If you believe that the separation of church and state means that people should not bring their religious values into politics, then, if Chappell is right, you have to say goodbye to the civil rights movement. It would not have succeeded as a secular force.
Who believes that? Who? Furthermore, who even thinks it's possible? And finally, since Brooks is bashing the naive liberal Northerners for their insufficient grasp of human nature and their ineffectiveness -- who actually, you know, passed the laws? It wasn't like Martin Luther King just prayed really hard and all the sudden blacks had the vote.
Now he broadens it:
Whether you believe in God or not, the Bible and commentaries on the Bible can be read as instructions about what human beings are like and how they are likely to behave.

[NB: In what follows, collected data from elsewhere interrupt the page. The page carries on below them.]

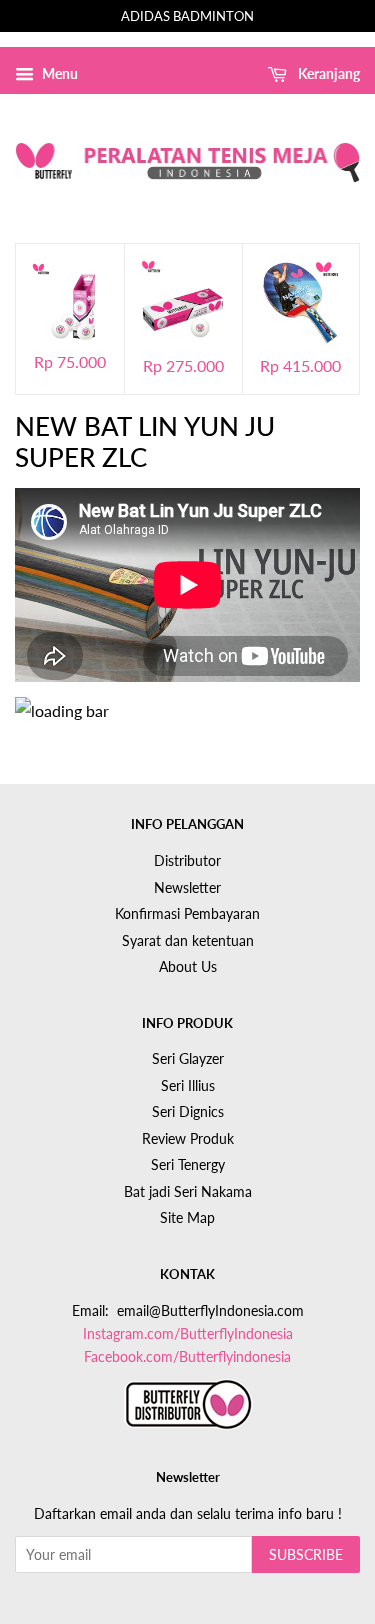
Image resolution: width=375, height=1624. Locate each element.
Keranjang (327, 73)
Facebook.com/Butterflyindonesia (187, 1357)
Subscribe (306, 1554)
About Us (188, 967)
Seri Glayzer (188, 1059)
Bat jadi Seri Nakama (188, 1192)
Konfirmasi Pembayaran (187, 914)
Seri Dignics (188, 1112)
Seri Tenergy (188, 1165)
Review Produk (188, 1139)
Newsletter (187, 888)
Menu (58, 73)
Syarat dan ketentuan (188, 941)
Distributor (187, 861)
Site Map (187, 1218)
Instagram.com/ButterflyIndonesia (188, 1334)
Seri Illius (188, 1086)
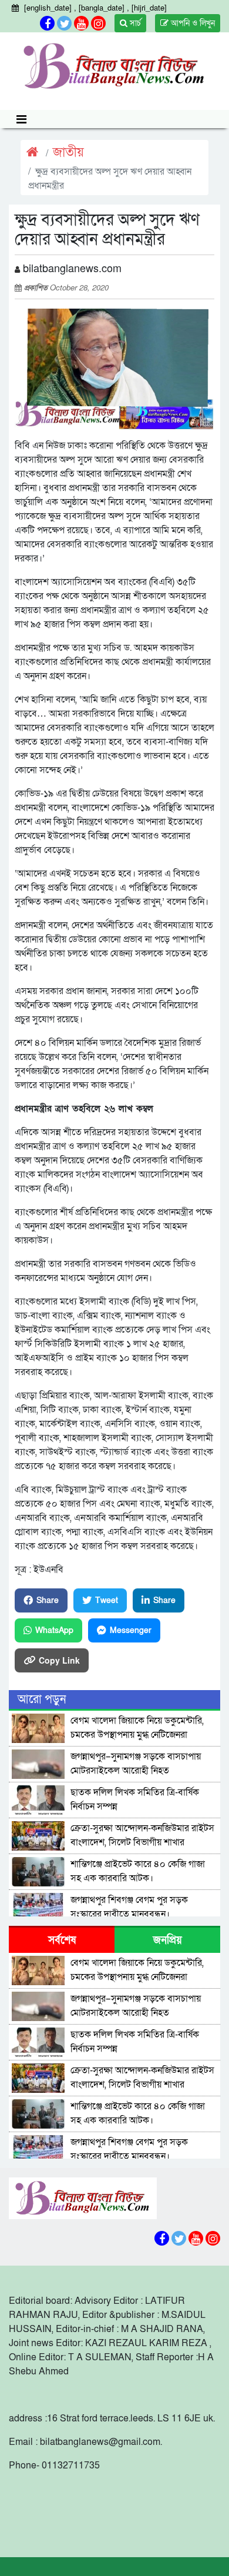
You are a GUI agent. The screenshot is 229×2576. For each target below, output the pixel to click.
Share (47, 1600)
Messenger (130, 1630)
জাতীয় (68, 152)
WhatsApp (54, 1630)
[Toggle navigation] (21, 119)
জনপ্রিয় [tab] (167, 1940)
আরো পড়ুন (42, 1699)
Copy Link (59, 1660)
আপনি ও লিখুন (192, 23)
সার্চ (134, 23)
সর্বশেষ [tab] (62, 1940)
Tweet (106, 1600)
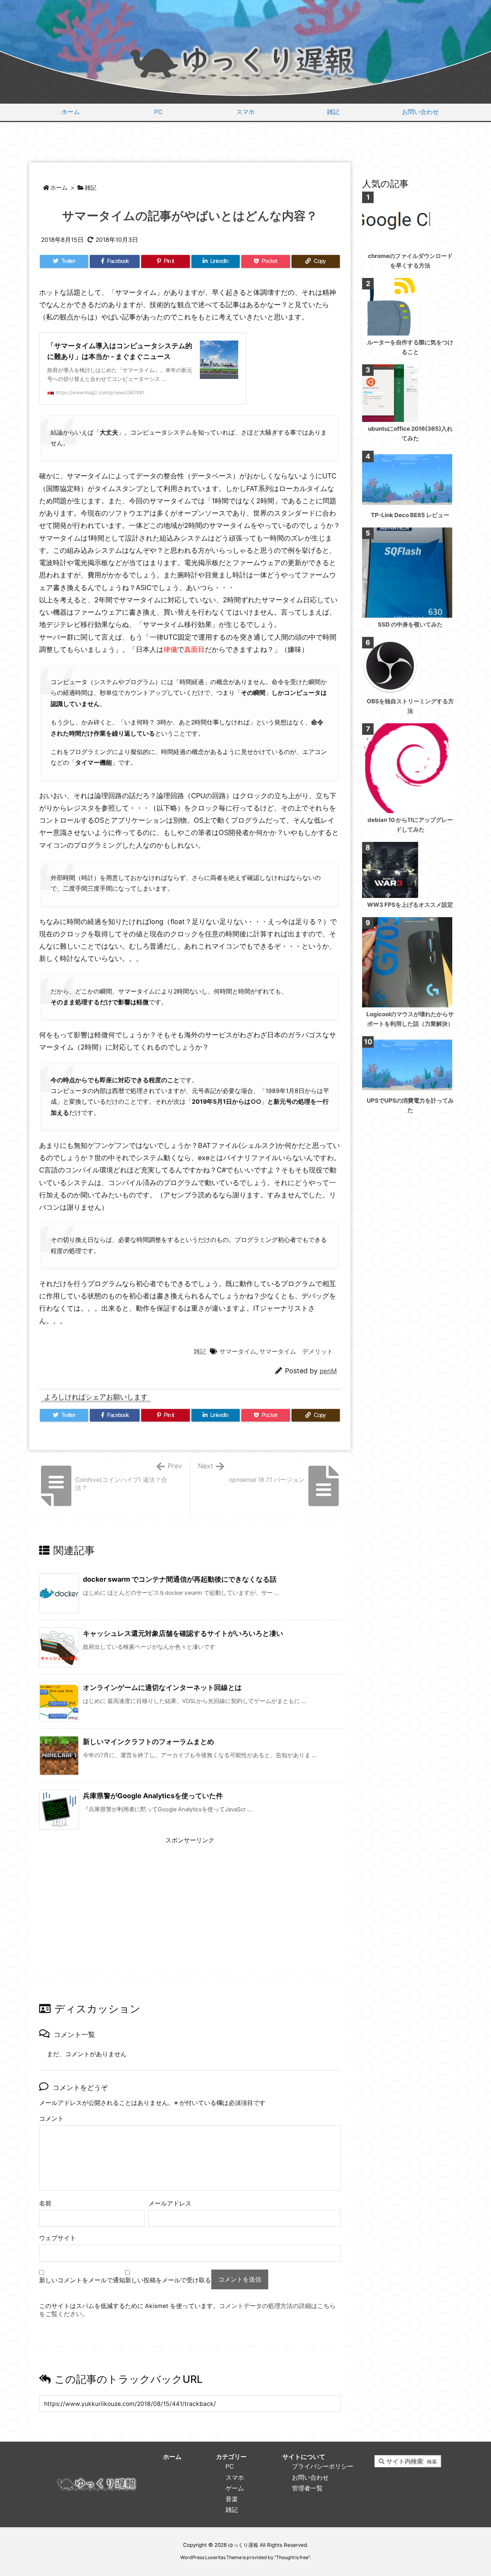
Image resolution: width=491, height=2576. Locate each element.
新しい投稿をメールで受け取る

Moreover, this biblical wisdom is deeper and more accurate than the wisdom offered by the secular social sciences, which often treat human beings as soulless utility-maximizers, or as members of this or that demographic group or class.
Whether the topic is welfare, education, the regulation of biotechnology or even the war on terrorism, biblical wisdom may offer something that secular thinking does not — not pat answers, but a way to think about things.

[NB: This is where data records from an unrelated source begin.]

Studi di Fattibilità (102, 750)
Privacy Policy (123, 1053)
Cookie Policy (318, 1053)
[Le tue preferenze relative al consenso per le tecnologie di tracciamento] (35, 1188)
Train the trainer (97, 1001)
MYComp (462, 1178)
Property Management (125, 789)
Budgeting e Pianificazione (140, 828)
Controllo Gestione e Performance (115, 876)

Right, because some of the "pat answers" -- institutionalized forgiveness of debt, etc. -- would be pretty inconvenient. It's better to have some vague "values" that we can later "act out." And here's the final insult:
For example, it's been painful to watch thoroughly secularized Europeans try to grapple with Al Qaeda. The bombers declare, "You want life, and we want death"— a (fanatical) religious statement par excellence. But thoroughly secularized listeners lack the mental equipment to even begin to understand that statement. They struggle desperately to convert Al Qaeda into a political phenomenon: the bombers must be expressing some grievance. This is the path to permanent bewilderment.
Wait -- but didn't the civil rights movement itself call into question the tidy distinction between religious and political movements? And didn't the civil rights activists have some pretty definite, and overwhelmingly justified, grievances? Can't you write one column without shifting into "party hack mode"?
But he does redeem himself here:
The lesson I draw from all this is that prayer should not be permitted in public schools, but maybe theology should be mandatory. Students should be introduced to the prophets, to the Old and New Testaments, to the Koran, to a few of the commentators who argue about these texts.
From this perspective, what gets recited in the pledge is the least important issue before us. Understanding what the phrase "one nation under God" might mean — that's the important thing. That's not proselytizing; it's citizenship.
I actually agree with this in the abstract. The fact that he's putting the Koran on the syllabus makes me agree even more. The simple fact that he's putting primary texts of any kind on the syllabus warms my heart -- the thought of all the time I wasted reading bland, expensive, useless textbooks saddens me.
David Brooks isn't all bad, just like 95% bad.